* **PROBLEM REQUIREMENTS**
Find "Task: Reload the current settings page" in the material, then return exactly the line containing it and all lines after it to the end, leaving out pictures.
GIVEN RECORDS Block Start
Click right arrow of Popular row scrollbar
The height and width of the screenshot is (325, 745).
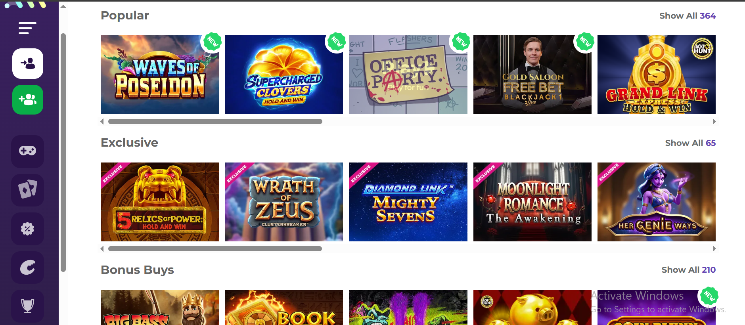point(714,122)
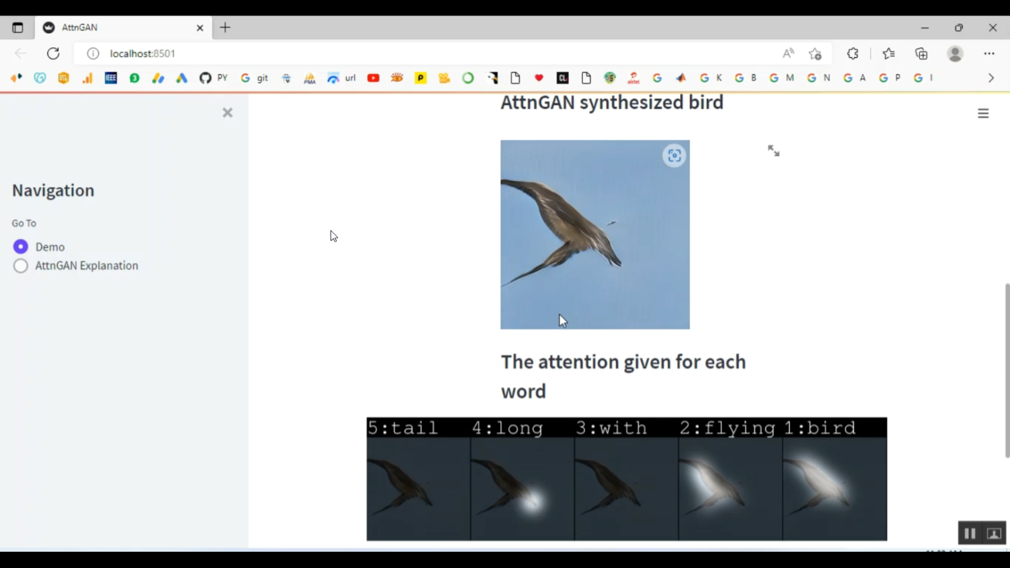This screenshot has height=568, width=1010.
Task: Open a new browser tab
Action: pos(225,28)
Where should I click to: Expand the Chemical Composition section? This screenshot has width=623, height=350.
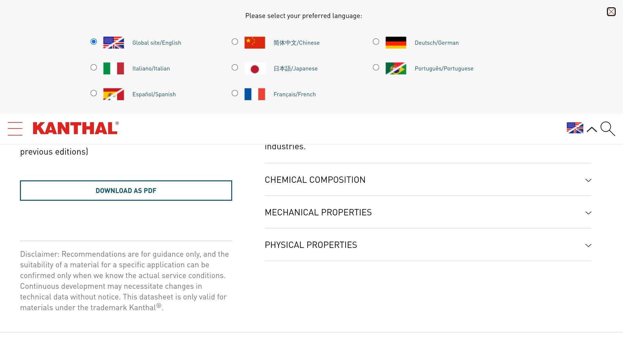pyautogui.click(x=428, y=180)
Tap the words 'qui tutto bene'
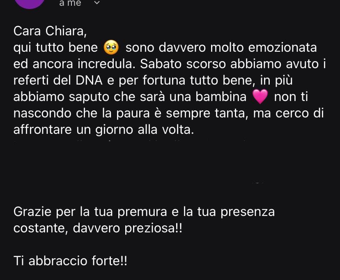 coord(55,48)
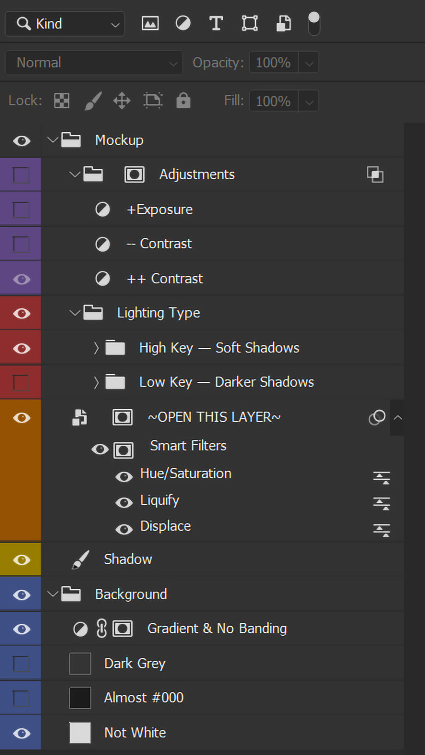Click the lock all padlock icon

(x=183, y=100)
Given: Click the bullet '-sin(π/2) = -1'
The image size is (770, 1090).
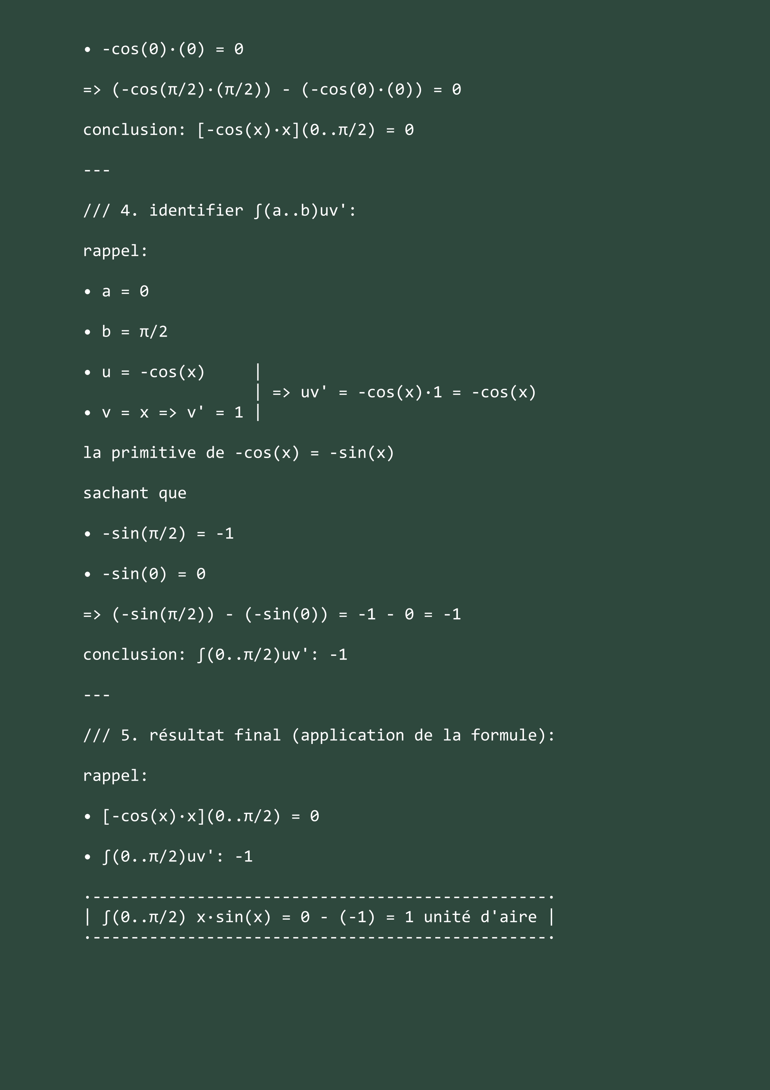Looking at the screenshot, I should 159,534.
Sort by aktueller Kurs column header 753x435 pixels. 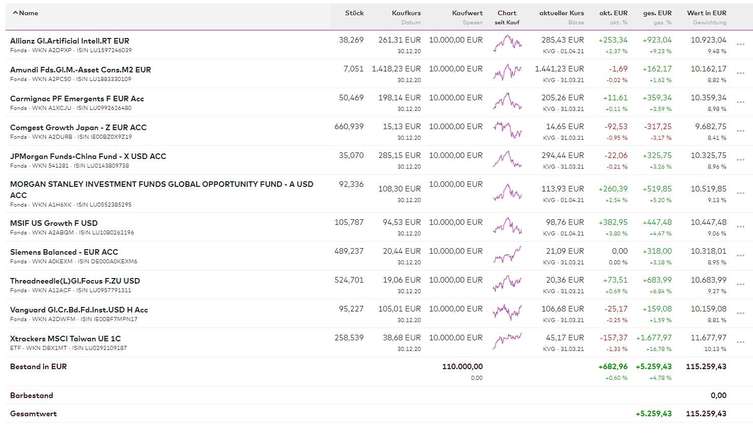pos(561,13)
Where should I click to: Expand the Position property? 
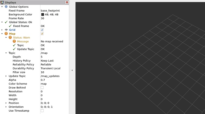[6, 103]
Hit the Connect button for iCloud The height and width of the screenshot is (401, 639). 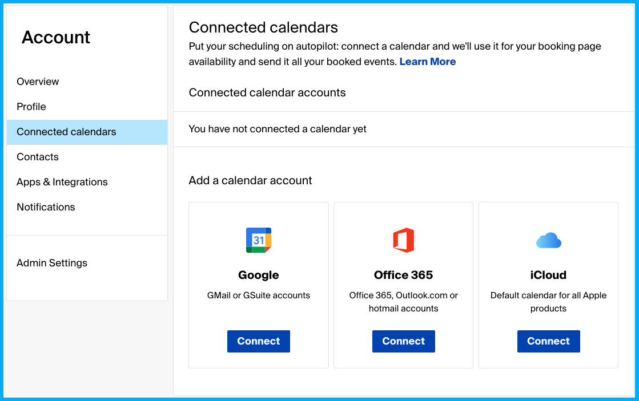(548, 341)
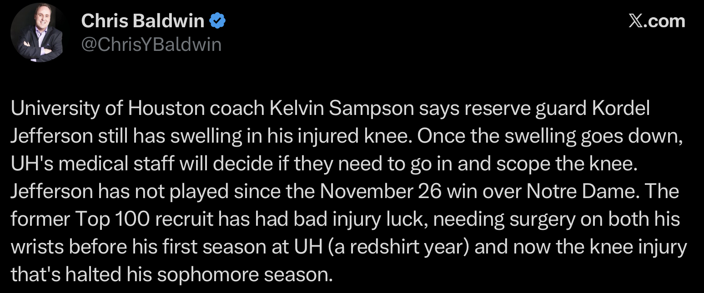This screenshot has width=704, height=293.
Task: Select the word "Kordel" in the tweet
Action: click(622, 109)
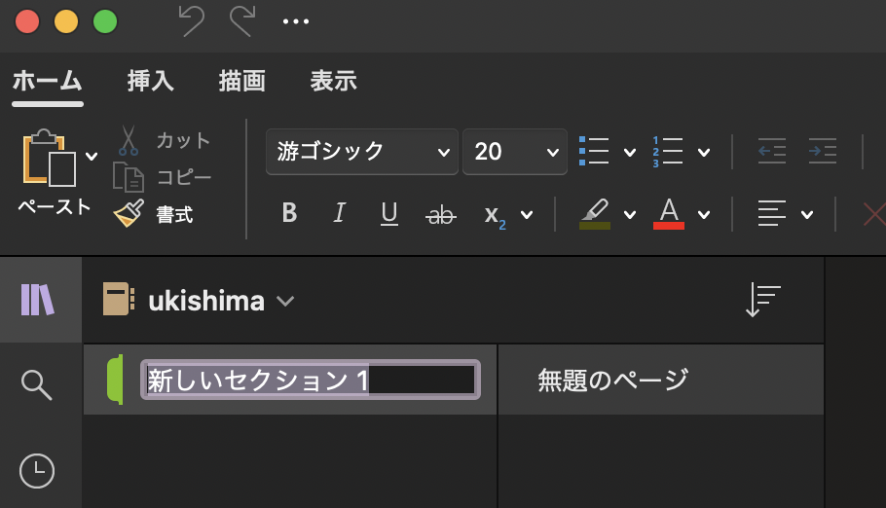
Task: Open the notebooks list icon in sidebar
Action: click(x=37, y=300)
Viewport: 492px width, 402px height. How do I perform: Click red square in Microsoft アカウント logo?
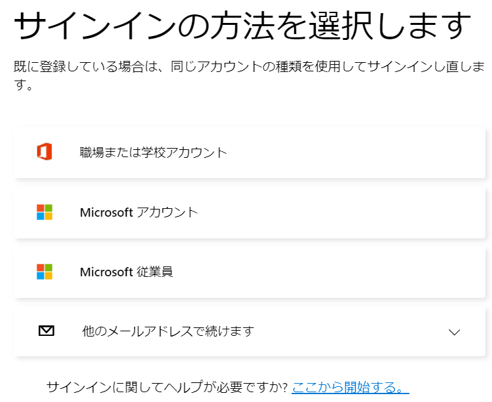point(41,208)
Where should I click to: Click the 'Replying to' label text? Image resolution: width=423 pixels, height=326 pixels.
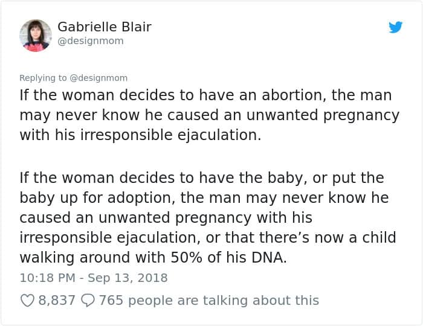click(x=43, y=78)
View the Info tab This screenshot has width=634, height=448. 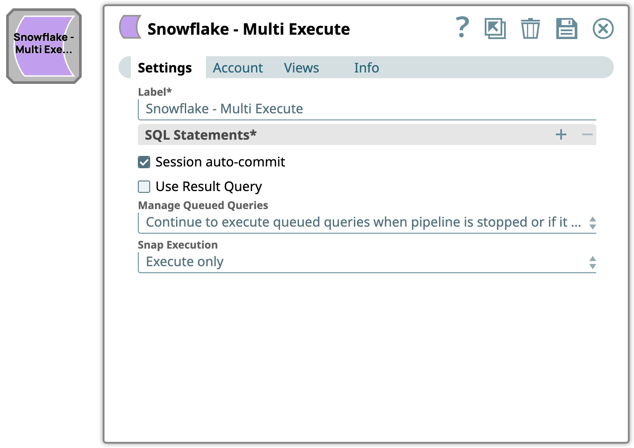(x=366, y=68)
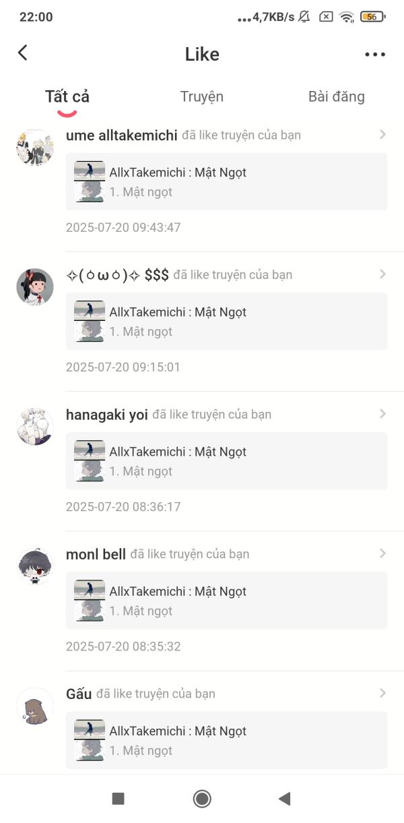The image size is (404, 823).
Task: Switch to the Truyện tab
Action: point(202,96)
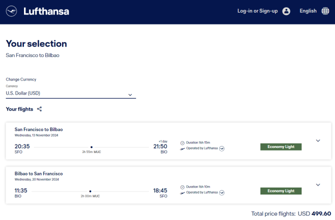Click the San Francisco to Bilbao flight card title
The height and width of the screenshot is (220, 335).
(39, 130)
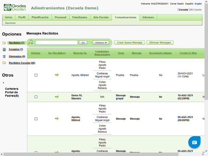Image resolution: width=208 pixels, height=156 pixels.
Task: Tick the checkbox for the 09-AGO-2021 message
Action: [36, 119]
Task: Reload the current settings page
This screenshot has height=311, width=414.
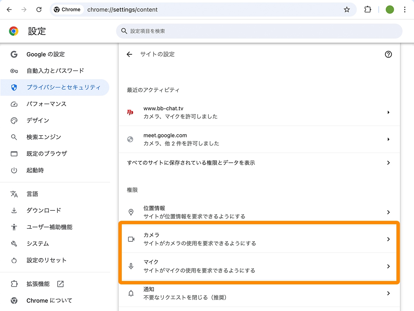Action: [39, 9]
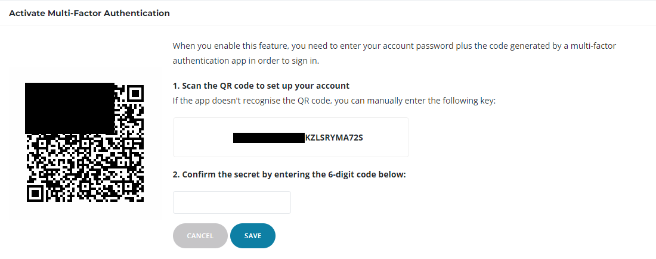Click the redacted bar in the secret key
Viewport: 656px width, 259px height.
268,138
GIVEN RECORDS Block End
* **EXERCISE RESULT**
Task: Reload the current settings page
This screenshot has height=311, width=414.
Action: [39, 9]
Click the redacted bar in the secret key
Viewport: 656px width, 259px height.
268,138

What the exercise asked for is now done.